La última vez, la segunda, que me encontré con Arconada estábamos esperando un vuelo para Madrid en el aeropuerto de Hondarribia. Cuando me mudé a vivir a Donosti, pensaba que sería algo habitual en una ciudad pequeña. Ví a mucha gente conocida. A algunos antiguos ídolos de la Real Sociedad, incluso varias veces. Pero a él, jamás. Cuando perdí la esperanza, dejé el barrio de Antiguo donde pensaba que él vivía -por una postal de Karhu, una marca de chubasqueros para la que él hacía publicidad, creí localizar hasta su edificio- y me fui a Lasarte, a algunos kilómetros de allí. Después de ese cambió, apareció en mi trabajo. Eso ya lo conté en otro capítulo, fue la primera vez. La otra.
Yo ya no trabajaba en San Sebastián. Seguía lejos de casa, en Oviedo, en otra empresa mejor pero igual de desencantado con mi vida. Cada fin de semana iba a ver a mi familia, pero cinco días seguidos los pasaba fuera, durmiendo sin un abrazo de despedida, sin una mirada de apoyo o de reconocimiento o de comprensión o de ira, daba igual. Sin hijos que educar y sin amor para engendrarlos. Llevaba de esta guisa más de tres años, y eso se había convertido en mi obsesión. Sólo pensaba en cambiar. Sólo hablaba de mi esfuerzo por un proyecto profesional nuevo y apasionante, pero junto a los míos. Planear mi vida, la que debía ser, se había convertido en un escenario mental sobre el que se desarrollaba todo lo demás: mis comidas, mis relaciones con los compañeros, mis despertares. Todo.
Me había traído hasta ese aeropuerto la revisión de los trabajos para la apertura de un centro comercial: la noche había sido más larga de lo previsto y a mí aún me quedaba un viaje a Madrid donde trasbordar a Asturias. Era ese tipo de situaciones donde prefieres no pensar, no mirar y no oir. Tan sólo ver pasar los minutos, tomar ese vuelo, salir, tomar el otro, llegar adónde nadie me esperaba y continuar mi camino hasta el siguiente viernes.
El aeropuerto de Hondarribia era muy pequeño. No había sala de espera, de modo que los viajeros aguardábamos sentados en unas de esas sillas como de hospital, que van pegadas de cuatro en cuatro. Había ocho sillas a un lado del pasillo y otras ocho enfrente. Sonó el altavoz y anunció el retraso del vuelo a Madrid. Más problemas, pensé. Levanté mi cabeza para ver rostros de solidaridad entre los demás pasajeros y el rostro que encontré era el de Arconada.

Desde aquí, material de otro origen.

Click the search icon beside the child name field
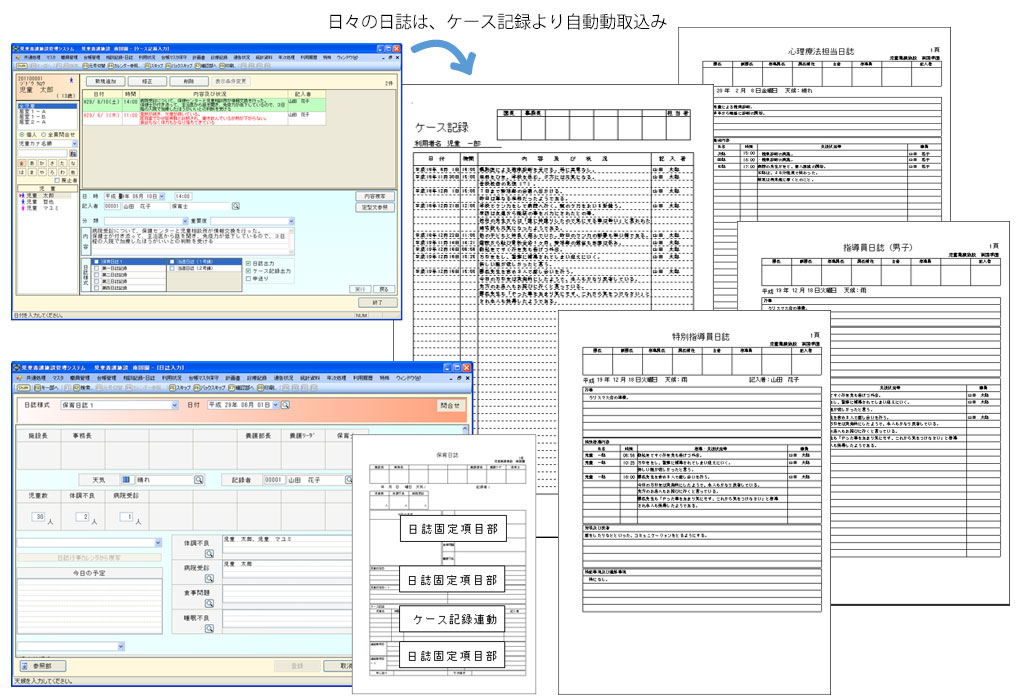72,154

Su expresión de disgusto por la noticia del retraso era lo que esperaba encontrar, pero no en esas facciones que conocía tan de memoria. Me miró haciendo un gesto de enfado ante la adversidad, exactamente lo que la circunstancia requería. Asentí con una mueca. Evidentemente no me conoció, hacía ya casi dos años desde nuestra breve conversación. Bajó su mirada y miró al suelo, cruzando las manos. Esas manos.
Tuve tiempo de observarlo bien. Miraba esas manos enormes que tantos balones increíbles habían despejado y ahora servían para crisparse al esperar un avión más de lo debido. Su traje azul marino, su camisa azul celeste con corbata, que mantenían la discreción, pero ahora en otros hábitos que no eran los que amé. Recuerdo sus zapatos, unos mocasines estilo castellano que ocultaban los finos calcetines negros tipo ejecutivo, y pensé cómo esos empeines golpeaban la pelota con furia, en otros tiempos. Tenía la misma sonrisa de buena persona, la misma mandíbula que quise para mí, la misma mirada firme llena de carácter. Pero era otro hombre viviendo otra vida con muy diferentes emociones.
Durante más de media hora dudé en presentarme ante él. Dadas las circunstancias, era muy probable que no encontrase más a esa persona que inspiró parte de mi infancia y toda mi juventud. Estábamos casi solos, sin nada que hacer y con tiempo por delante. Si se tratase de cualquier otro desconocido, seguramente hubiera entablado conversación, es lo que se suele hacer. Por segunda vez, hubiese querido decirle todo lo que rumié durante años, o al menos pedirle que me dijera dónde hacerle llegar mi álbum de recuerdos, que seguro apreciaría.
Pasaron lentamente los minutos, dejándome llevar por esos pensamientos. Y terminé por descubrir que ni ese tipo era ya Arconada, ni yo mismo me reconocía en el reflejo del cristal del autobús que, anónimamente, nos llevaba hasta un avión con destino a ninguna parte.